Task data.
#####

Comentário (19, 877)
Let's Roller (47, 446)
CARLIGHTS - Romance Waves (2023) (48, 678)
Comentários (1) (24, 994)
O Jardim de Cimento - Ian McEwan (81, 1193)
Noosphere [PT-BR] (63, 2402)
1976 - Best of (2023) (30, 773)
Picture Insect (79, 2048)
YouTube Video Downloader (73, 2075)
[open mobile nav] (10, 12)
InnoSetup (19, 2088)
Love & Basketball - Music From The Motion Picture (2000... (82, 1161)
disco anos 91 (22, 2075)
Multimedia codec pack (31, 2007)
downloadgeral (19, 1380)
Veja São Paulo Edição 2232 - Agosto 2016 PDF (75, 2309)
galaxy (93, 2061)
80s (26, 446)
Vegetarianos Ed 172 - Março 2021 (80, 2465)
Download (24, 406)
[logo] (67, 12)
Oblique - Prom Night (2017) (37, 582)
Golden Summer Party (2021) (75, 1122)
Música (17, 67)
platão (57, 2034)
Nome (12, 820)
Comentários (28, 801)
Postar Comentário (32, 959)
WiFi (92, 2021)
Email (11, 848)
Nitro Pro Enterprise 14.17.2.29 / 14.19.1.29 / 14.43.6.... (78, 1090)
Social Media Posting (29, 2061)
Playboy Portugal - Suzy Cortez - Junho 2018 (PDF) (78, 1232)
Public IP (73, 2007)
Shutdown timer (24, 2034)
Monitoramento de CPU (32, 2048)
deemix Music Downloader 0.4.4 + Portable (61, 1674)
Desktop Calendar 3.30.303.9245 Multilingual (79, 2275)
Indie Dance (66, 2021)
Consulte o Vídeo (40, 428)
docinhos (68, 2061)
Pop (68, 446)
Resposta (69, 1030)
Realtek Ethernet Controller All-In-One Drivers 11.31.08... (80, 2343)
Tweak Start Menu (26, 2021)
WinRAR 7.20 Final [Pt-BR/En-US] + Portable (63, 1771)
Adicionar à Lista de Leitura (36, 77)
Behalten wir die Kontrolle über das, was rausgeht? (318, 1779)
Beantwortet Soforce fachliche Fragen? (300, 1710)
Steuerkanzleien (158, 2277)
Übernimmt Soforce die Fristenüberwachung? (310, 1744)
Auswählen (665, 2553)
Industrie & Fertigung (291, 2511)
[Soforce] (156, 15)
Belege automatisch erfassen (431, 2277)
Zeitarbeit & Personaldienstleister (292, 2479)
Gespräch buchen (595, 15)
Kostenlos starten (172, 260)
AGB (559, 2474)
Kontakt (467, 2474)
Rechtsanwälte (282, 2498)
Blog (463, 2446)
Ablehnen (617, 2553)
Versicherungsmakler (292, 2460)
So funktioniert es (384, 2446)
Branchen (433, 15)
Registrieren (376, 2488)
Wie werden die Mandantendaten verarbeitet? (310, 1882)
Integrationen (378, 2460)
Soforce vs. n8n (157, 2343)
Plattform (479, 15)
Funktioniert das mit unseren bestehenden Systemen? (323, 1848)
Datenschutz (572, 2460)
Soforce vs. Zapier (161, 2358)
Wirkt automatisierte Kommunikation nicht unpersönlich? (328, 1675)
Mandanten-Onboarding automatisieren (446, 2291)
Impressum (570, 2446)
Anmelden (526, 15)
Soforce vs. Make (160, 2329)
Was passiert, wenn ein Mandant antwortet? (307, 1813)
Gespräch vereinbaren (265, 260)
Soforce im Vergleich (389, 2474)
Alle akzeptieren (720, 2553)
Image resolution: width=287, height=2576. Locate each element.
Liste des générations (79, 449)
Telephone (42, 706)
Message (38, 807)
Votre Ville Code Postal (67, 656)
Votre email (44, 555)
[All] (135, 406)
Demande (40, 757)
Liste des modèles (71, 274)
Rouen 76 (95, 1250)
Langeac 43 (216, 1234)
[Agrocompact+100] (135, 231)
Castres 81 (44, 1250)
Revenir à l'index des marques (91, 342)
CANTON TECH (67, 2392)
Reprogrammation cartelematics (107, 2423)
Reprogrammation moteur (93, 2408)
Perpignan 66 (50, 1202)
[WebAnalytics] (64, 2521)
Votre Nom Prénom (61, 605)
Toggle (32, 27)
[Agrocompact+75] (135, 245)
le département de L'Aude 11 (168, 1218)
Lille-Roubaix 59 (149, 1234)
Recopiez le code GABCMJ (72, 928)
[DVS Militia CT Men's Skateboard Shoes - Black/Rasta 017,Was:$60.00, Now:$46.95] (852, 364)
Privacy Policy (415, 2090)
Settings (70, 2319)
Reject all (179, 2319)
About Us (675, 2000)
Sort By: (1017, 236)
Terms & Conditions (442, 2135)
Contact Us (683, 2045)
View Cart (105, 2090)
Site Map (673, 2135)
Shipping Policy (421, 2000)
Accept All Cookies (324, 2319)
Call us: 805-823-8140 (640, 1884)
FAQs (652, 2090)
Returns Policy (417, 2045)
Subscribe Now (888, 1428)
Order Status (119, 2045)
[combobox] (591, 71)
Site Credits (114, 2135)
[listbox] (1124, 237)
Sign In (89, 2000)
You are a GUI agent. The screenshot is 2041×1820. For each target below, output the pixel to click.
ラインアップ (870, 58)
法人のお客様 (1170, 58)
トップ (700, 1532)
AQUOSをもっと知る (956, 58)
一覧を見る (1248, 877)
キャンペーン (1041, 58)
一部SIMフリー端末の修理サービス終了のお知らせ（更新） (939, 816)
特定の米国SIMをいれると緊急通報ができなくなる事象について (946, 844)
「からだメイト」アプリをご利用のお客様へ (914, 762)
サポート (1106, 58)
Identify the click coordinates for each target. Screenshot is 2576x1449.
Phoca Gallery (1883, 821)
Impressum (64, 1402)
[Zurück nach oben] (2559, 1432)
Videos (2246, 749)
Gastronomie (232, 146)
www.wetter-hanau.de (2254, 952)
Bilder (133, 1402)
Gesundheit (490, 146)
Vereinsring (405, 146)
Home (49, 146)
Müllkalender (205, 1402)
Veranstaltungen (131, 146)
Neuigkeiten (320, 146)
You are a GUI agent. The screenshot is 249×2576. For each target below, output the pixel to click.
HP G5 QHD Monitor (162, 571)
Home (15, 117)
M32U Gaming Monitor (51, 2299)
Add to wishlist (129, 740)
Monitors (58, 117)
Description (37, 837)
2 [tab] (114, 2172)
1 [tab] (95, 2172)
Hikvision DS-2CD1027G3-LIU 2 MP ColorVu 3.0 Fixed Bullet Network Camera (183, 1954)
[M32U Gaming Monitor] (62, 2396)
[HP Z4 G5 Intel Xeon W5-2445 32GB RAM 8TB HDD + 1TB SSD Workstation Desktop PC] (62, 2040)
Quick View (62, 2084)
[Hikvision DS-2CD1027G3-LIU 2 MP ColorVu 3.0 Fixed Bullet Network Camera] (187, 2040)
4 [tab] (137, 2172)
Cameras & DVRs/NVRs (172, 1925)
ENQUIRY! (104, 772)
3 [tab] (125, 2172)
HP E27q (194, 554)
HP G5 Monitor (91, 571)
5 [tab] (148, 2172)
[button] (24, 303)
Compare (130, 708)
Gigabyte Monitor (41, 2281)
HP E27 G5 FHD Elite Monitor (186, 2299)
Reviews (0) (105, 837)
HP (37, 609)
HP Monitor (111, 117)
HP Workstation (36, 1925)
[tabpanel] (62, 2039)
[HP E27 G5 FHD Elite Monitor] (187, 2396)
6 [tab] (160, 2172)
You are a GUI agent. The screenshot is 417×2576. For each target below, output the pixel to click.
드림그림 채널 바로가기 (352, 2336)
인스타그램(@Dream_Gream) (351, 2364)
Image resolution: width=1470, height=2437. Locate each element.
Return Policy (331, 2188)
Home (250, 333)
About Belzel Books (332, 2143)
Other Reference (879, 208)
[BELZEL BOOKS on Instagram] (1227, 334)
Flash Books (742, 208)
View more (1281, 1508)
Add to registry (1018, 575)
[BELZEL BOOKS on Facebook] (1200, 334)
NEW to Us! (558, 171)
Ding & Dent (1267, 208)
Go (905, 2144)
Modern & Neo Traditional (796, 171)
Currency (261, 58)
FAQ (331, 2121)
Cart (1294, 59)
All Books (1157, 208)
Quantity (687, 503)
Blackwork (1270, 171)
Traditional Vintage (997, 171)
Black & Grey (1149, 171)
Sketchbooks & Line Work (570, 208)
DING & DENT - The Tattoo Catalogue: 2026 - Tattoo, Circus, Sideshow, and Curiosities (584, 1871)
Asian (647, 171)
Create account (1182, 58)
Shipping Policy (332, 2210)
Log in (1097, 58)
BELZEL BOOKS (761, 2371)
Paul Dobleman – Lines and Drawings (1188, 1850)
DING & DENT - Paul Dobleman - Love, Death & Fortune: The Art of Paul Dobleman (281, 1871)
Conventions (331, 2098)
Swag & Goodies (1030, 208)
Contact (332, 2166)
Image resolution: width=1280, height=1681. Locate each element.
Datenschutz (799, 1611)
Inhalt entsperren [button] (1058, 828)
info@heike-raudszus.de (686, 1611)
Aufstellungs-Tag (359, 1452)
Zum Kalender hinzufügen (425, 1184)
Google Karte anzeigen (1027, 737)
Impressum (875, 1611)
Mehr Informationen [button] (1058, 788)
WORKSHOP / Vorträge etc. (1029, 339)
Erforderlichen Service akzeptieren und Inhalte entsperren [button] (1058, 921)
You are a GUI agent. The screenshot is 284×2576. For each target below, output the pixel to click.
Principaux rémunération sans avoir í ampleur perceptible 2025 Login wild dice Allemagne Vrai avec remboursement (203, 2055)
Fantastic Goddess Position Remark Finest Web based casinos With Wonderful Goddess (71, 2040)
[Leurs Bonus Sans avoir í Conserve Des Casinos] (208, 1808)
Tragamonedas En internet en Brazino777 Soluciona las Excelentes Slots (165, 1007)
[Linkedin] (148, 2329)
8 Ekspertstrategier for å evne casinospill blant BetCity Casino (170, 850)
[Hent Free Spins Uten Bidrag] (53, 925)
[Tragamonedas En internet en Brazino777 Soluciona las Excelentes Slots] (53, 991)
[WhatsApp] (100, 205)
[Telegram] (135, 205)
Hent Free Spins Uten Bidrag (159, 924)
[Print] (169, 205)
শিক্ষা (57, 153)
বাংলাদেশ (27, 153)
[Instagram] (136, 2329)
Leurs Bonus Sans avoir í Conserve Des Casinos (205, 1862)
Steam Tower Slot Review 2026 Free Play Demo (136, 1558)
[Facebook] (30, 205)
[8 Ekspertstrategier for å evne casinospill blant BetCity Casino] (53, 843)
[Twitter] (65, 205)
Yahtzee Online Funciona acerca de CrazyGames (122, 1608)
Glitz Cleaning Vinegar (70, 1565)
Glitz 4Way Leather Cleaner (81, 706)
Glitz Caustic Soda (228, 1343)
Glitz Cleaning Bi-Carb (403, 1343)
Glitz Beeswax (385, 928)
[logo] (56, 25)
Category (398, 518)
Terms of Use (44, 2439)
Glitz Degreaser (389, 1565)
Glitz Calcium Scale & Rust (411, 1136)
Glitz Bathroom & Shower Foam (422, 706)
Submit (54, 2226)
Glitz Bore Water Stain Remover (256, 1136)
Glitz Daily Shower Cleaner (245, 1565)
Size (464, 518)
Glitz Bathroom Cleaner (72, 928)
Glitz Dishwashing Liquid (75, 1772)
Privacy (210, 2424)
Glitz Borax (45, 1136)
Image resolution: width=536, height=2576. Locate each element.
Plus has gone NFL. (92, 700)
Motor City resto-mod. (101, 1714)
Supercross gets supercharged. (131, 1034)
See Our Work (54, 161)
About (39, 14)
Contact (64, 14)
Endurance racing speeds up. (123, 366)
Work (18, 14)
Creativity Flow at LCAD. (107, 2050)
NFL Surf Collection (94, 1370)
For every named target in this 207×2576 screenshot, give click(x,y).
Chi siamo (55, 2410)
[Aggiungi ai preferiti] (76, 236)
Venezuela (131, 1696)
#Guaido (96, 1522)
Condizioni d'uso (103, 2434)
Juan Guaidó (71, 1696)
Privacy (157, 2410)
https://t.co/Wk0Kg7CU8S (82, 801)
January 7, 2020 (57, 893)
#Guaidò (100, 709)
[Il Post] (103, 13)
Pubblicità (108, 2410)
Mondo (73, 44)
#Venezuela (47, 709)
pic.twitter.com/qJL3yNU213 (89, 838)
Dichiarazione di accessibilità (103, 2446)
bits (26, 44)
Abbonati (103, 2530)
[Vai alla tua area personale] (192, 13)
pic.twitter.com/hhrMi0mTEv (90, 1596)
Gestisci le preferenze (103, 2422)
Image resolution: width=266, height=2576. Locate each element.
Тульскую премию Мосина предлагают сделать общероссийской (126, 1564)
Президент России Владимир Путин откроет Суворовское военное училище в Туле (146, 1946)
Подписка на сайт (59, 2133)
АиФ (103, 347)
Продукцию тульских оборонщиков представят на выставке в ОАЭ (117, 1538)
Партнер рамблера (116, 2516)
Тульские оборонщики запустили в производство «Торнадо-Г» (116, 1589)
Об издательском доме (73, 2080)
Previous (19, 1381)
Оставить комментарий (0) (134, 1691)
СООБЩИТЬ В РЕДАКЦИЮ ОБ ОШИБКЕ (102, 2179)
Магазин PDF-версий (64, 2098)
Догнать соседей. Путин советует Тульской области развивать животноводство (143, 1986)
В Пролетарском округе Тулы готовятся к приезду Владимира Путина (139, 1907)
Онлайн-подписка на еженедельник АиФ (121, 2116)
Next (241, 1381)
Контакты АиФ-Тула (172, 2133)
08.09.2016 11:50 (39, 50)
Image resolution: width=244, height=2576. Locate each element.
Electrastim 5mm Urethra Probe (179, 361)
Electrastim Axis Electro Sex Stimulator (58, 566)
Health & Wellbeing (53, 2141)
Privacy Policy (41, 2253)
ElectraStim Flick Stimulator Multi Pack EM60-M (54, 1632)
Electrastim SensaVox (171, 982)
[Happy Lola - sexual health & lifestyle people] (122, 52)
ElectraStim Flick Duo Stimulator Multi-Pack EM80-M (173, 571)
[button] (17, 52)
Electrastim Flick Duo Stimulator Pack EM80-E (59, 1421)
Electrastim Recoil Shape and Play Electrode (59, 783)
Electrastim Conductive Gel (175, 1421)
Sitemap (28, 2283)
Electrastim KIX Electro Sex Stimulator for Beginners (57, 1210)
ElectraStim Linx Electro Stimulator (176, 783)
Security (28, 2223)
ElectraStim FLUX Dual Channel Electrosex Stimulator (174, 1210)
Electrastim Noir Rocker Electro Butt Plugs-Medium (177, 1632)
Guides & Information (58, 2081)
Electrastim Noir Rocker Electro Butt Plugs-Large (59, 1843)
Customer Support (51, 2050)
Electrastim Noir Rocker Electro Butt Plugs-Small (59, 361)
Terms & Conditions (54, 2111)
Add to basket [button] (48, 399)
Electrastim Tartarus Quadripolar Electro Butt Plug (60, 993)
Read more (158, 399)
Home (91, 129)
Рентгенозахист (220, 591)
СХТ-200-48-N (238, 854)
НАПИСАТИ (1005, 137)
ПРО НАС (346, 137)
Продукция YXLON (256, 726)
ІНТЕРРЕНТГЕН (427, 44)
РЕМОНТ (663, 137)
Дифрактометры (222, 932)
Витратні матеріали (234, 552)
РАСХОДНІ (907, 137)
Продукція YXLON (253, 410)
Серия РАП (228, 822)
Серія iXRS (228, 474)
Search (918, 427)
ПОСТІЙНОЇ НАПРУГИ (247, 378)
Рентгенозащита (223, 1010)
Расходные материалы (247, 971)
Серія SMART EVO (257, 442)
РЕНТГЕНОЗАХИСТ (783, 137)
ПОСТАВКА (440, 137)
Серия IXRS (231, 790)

#####

Action item.
Repeat exactly the lines above from the one with "Impressum (64, 1402)" up to and including the one with "Quick View (62, 2084)". No other line belongs in the reply.

Result.
Impressum (64, 1402)
[Zurück nach oben] (2559, 1432)
Videos (2246, 749)
Gastronomie (232, 146)
www.wetter-hanau.de (2254, 952)
Bilder (133, 1402)
Gesundheit (490, 146)
Vereinsring (405, 146)
Home (49, 146)
Müllkalender (205, 1402)
Veranstaltungen (131, 146)
Neuigkeiten (320, 146)
You are a GUI agent. The screenshot is 249×2576. For each target below, output the pixel to click.
HP G5 QHD Monitor (162, 571)
Home (15, 117)
M32U Gaming Monitor (51, 2299)
Add to wishlist (129, 740)
Monitors (58, 117)
Description (37, 837)
2 [tab] (114, 2172)
1 [tab] (95, 2172)
Hikvision DS-2CD1027G3-LIU 2 MP ColorVu 3.0 Fixed Bullet Network Camera (183, 1954)
[M32U Gaming Monitor] (62, 2396)
[HP Z4 G5 Intel Xeon W5-2445 32GB RAM 8TB HDD + 1TB SSD Workstation Desktop PC] (62, 2040)
Quick View (62, 2084)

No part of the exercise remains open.